Reel Rundown: Cheap laughs, but nothing to be bored about, with ‘Happy Gilmore 2’
It was on the fourth hole at Downriver Golf Course that I heard something that irked me.
No, it wasn’t some sarcastic remark about how awkwardly I swing a driver, as appropriate as that might be. Instead, it was one of my playing partner’s criticisms of the PGA golfer Scottie Scheffler, a superior talent whom some of the viewing public views as a bit … well, boring.
I figured that was unfair. No one is boring who is willing to make fun of himself. And as evidence of Scheffler’s readiness to self-deprecate, I offer the recent Netflix release “Happy Gilmore 2.”
A sequel to 1996’s “Happy Gilmore,” which tells the story of an ice hockey flameout (Adam Sandler) who becomes a golf phenomenon, “Happy Gilmore 2” takes up years later. Happy has been long retired, following an errant drive he made that proved fatal when it struck his loving wife (Julie Bowen).
But facing the need to fund the ballet dreams of his daughter (Sunny Sandler – Adam’s real-life daughter), Happy decides to try a comeback, which at first doesn’t go well.

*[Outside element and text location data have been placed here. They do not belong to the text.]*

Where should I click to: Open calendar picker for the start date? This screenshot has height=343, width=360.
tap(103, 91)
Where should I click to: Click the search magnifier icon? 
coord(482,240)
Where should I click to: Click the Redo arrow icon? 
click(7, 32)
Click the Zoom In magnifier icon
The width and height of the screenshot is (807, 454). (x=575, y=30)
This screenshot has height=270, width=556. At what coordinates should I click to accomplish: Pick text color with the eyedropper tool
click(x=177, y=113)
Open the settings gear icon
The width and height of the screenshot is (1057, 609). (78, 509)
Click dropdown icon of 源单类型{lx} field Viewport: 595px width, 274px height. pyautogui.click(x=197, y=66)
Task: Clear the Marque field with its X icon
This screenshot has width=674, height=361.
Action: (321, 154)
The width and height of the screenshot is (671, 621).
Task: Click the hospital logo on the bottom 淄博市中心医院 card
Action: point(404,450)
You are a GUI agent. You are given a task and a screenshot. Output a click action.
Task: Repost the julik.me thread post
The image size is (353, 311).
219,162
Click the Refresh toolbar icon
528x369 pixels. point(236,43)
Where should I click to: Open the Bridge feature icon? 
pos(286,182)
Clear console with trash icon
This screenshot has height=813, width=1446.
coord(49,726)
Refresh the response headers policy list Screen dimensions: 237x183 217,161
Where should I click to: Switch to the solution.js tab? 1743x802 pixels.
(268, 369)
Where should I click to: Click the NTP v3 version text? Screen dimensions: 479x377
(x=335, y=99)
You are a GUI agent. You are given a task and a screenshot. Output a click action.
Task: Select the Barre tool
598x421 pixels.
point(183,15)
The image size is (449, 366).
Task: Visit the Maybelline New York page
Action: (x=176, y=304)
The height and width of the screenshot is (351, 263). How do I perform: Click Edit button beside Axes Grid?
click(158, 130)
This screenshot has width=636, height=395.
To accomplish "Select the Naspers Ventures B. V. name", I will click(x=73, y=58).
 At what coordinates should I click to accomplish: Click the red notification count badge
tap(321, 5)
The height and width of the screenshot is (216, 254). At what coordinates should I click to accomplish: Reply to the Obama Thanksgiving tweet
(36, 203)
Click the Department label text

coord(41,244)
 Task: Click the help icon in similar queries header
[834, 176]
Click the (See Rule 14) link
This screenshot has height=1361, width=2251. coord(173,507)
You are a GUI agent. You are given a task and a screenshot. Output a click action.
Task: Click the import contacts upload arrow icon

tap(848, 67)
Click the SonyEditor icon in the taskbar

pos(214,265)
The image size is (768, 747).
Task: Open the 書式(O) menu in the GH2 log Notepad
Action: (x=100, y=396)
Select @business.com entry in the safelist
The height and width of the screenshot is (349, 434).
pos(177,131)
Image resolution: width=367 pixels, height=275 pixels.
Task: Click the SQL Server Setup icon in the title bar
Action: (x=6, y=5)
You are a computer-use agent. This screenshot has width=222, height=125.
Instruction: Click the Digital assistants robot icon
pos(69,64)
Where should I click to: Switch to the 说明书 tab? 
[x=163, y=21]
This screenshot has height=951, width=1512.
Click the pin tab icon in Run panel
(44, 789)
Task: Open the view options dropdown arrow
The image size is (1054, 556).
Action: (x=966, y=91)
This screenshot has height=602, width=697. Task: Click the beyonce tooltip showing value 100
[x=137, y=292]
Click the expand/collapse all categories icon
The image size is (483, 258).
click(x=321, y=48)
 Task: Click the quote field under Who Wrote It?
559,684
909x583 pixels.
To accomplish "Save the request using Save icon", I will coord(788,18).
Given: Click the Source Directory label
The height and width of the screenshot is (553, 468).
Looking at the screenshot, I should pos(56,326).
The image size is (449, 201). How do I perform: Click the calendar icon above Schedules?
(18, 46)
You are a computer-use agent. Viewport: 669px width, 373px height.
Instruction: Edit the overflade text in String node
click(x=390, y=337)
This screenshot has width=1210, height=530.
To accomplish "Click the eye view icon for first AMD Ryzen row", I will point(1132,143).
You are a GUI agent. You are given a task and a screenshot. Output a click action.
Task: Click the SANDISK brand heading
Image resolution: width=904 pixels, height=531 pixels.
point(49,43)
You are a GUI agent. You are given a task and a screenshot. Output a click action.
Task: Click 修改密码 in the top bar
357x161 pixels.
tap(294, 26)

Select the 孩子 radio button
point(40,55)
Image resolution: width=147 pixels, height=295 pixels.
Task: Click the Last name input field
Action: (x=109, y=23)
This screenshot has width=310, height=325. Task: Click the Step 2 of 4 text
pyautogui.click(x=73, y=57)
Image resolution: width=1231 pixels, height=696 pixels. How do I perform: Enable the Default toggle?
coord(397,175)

Eventually, though, he does rediscover his old form – and the emotions that fuel it – and he finds himself again competing with the tour leaders.
Few things come easy for Happy, though, which is the plight of virtually every character that Adam Sandler has played in his three-decades-plus movie career. Not only does Happy have to battle his alcoholism, which nearly sabotages everything, but he faces a new nemesis.
Instead of his former foe, the golfer Shooter McGavin (Christopher McDonald), Happy now has to cope with Frank Manatee (Benny Safdie), a CEO who sponsors a counterpart organization that seeks to compete with the traditional professional golf tour. Manatee’s main weapon is a team of augmented golfers led by the upstart Billy Jenkins (Haley Joel Osment).
Furthermore, Happy has been ordered to attend an alcohol-treatment program headed by the shady Hal L. (Ben Stiller). And as always, he’s prone to acting out the kind of adolescent behavior that he’s passed on to his four sons … the kind of behavior that makes this a typical Sandler movie.
This one was directed by Kyle Newacheck, who also helmed Sandler’s 2019 Netflix movie “Murder Mystery.” Co-written by Newacheck and Sandler, “Happy Gilmore 2” follows most other Happy Madison productions in its tendency to go for cheap laughs.
Many of the jokes land, though it might take familiarity with professional sports, especially golf, to fully appreciate a lot of them. Consider, for example, the real-life current and former PGA players who have roles in the movie. Prominent among then is John Daly, a two-time major tournament winner who plays a somewhat exaggerated version of himself.
Current players such as Will Zalatoris, Xander Schauffele, Rickie Fowler, Brooks Koepka and Rory McIlroy also have small roles – as do golfing legends Jack Nicklaus and Lee Trevino. Women’s PGA hall-of-famer Nancy Lopez and today’s dominant player Nelly Korda show up, too, as members of a board debating whether to release, yes, Shooter McGavin from a mental-health facility.
Yet the celebrities that Newacheck and Sandler highlight go far beyond golf. Also featured are the rapper Bad Bunny, NFL player Travis Kelce, sports commentators Steven A. Smith and Dan Patrick, former NBA player Boban Marjanović and WNBA all-star Kelsey Plum among many others.
The golf enterprise that Happy ends up playing against is an obvious reference to the real-life LIV Golf tour that markets itself as a more exciting alternative to the traditional 18-hole golf format – an arguable point at best.
It’s Scheffler, though, and his willingness to poke fun at his own image that stands out. At one point he gets arrested, just as he did in real life a year ago prior to the second round of the U.S. Open. He ends up watching Happy’s attempt to win the climactic tournament from behind bars.
Scheffler’s performance was good enough, in fact, to win him at least one new fan. After watching “Happy Gilmore 2,” the person who criticized him that day at Downriver no longer thinks he’s boring.
Which is fair enough. Every golfer deserves a mulligan.